| What the exercise asks |
Look below for the lines from the one with "Подробнее (1310, 615)" to the one with "Ландшафтные столбы (976, 115)", and copy exactly those lines, both ends included.

*** Data extract ***

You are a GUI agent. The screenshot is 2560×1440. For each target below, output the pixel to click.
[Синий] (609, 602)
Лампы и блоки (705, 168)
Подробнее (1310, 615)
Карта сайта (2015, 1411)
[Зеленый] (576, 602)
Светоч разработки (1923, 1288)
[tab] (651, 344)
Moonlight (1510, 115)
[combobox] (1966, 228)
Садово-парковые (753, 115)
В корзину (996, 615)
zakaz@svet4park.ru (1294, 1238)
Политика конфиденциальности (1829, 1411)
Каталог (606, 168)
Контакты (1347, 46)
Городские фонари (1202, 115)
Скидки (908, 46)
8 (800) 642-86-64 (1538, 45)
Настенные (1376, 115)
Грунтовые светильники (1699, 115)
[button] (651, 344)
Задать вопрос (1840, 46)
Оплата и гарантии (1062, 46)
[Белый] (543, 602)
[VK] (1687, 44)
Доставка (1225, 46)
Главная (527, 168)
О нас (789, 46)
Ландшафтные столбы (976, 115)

***
*** Data extract ***

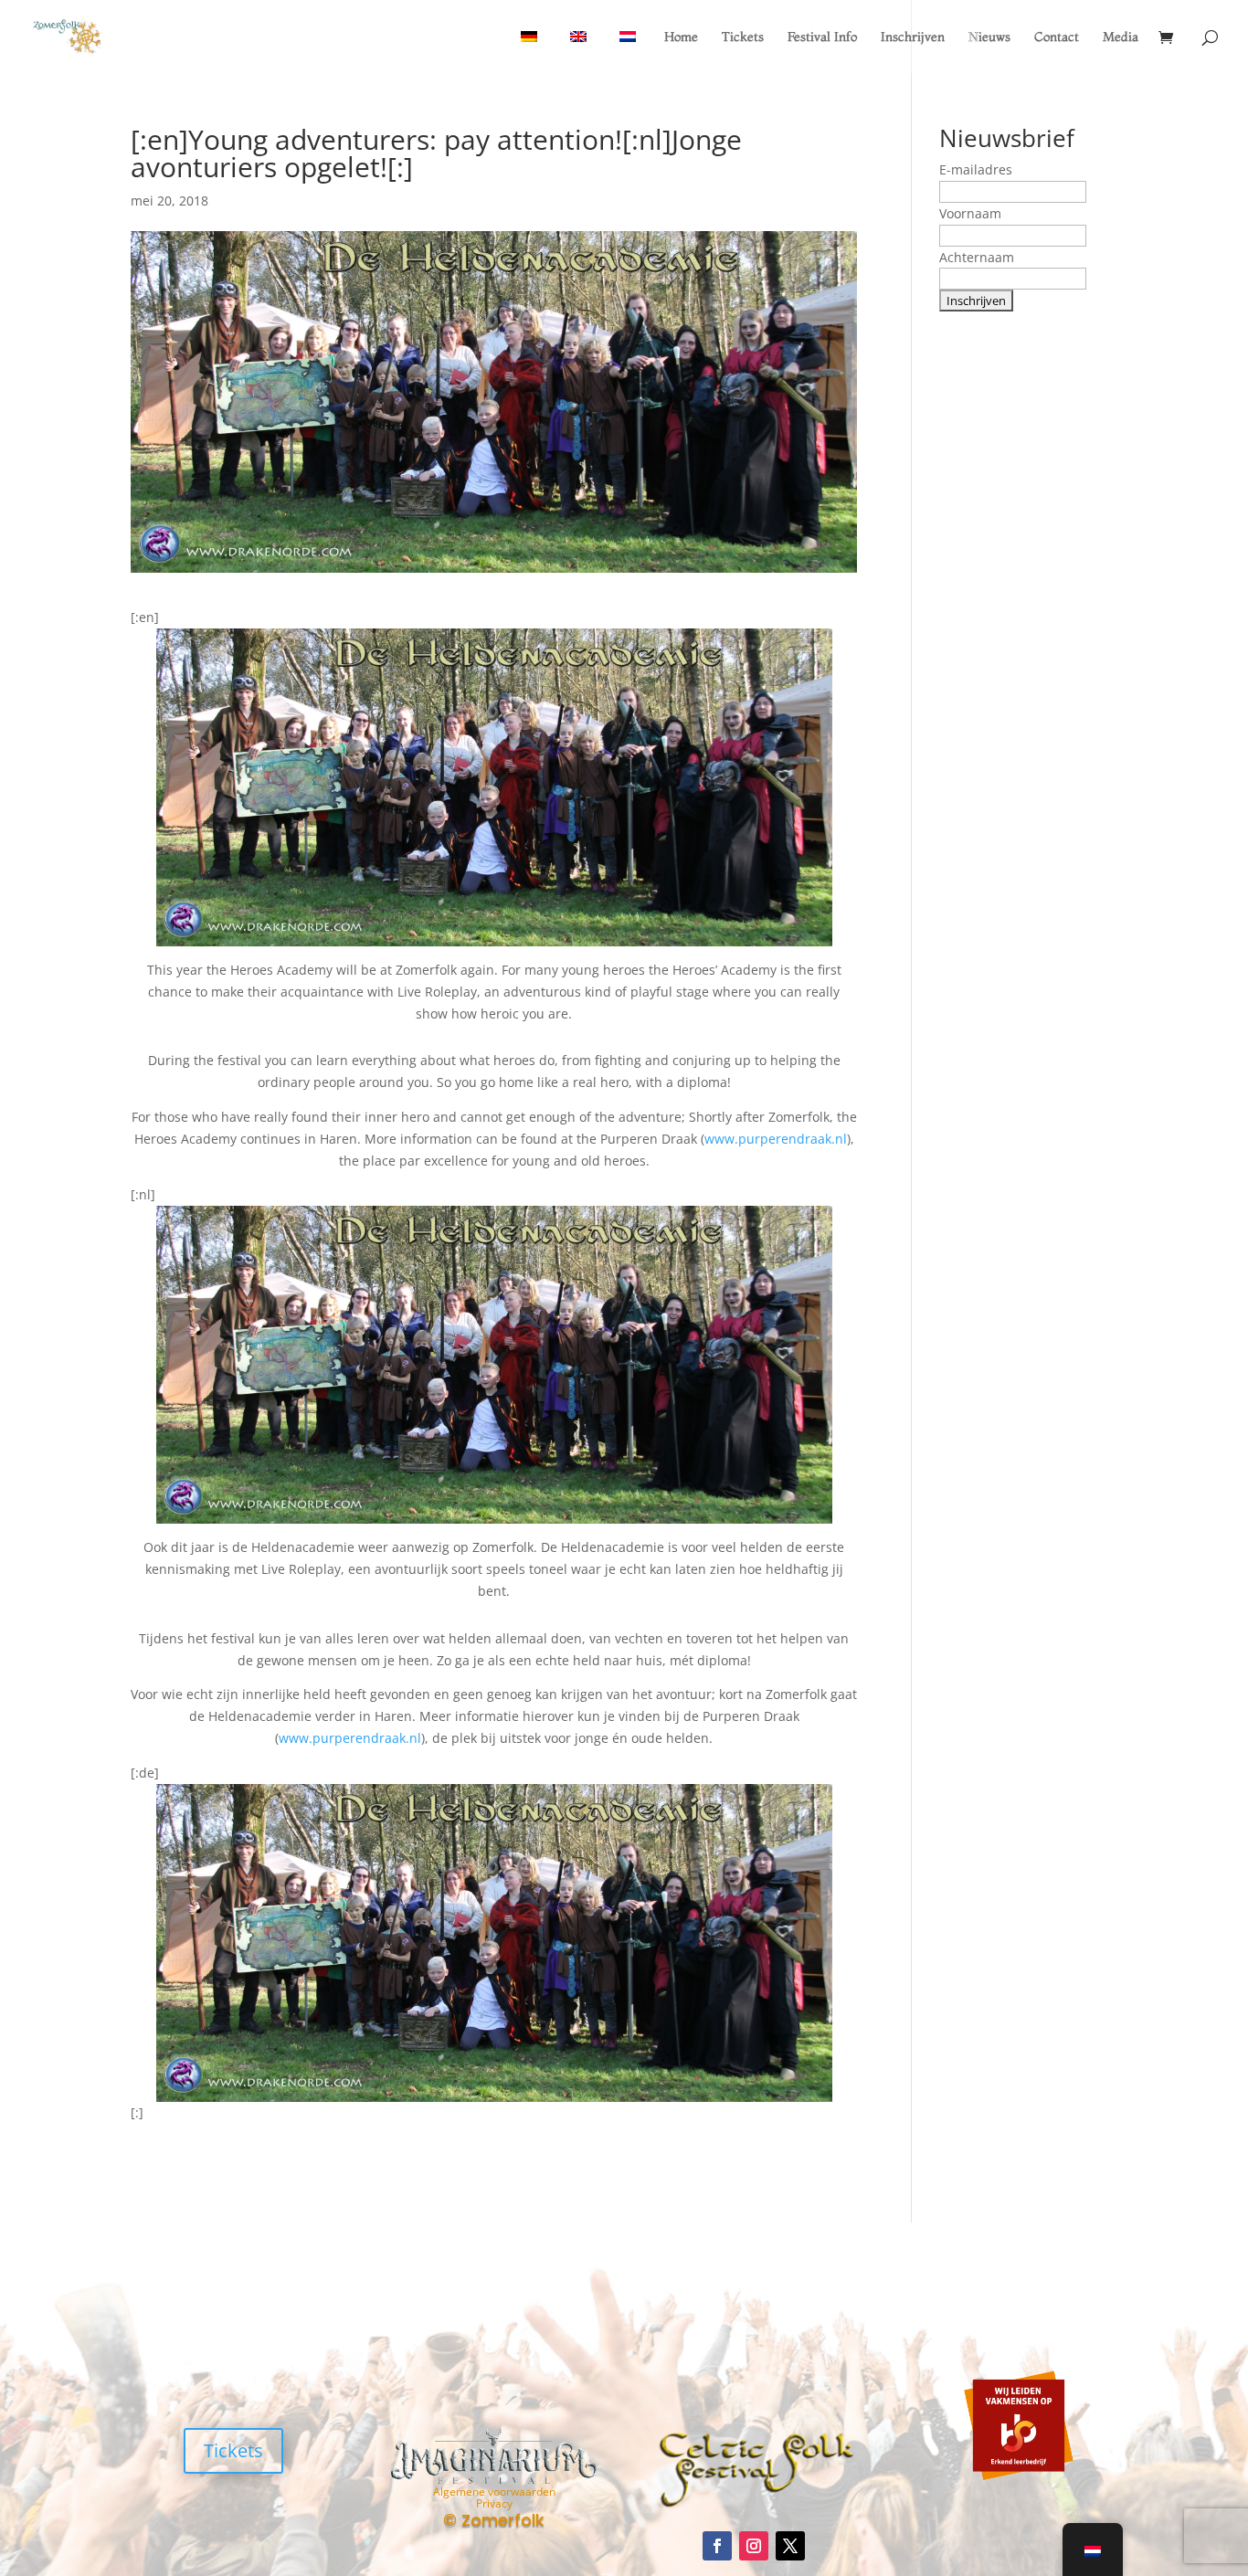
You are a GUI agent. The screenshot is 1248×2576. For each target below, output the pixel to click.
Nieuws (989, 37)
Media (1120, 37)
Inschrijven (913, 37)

***

| Result of this task |
Подробнее (1310, 615)
Карта сайта (2015, 1411)
[Зеленый] (576, 602)
Светоч разработки (1923, 1288)
[tab] (651, 344)
Moonlight (1510, 115)
[combobox] (1966, 228)
Садово-парковые (753, 115)
В корзину (996, 615)
zakaz@svet4park.ru (1294, 1238)
Политика конфиденциальности (1829, 1411)
Каталог (606, 168)
Контакты (1347, 46)
Городские фонари (1202, 115)
Скидки (908, 46)
8 (800) 642-86-64 (1538, 45)
Настенные (1376, 115)
Грунтовые светильники (1699, 115)
[button] (651, 344)
Задать вопрос (1840, 46)
Оплата и гарантии (1062, 46)
[Белый] (543, 602)
[VK] (1687, 44)
Доставка (1225, 46)
Главная (527, 168)
О нас (789, 46)
Ландшафтные столбы (976, 115)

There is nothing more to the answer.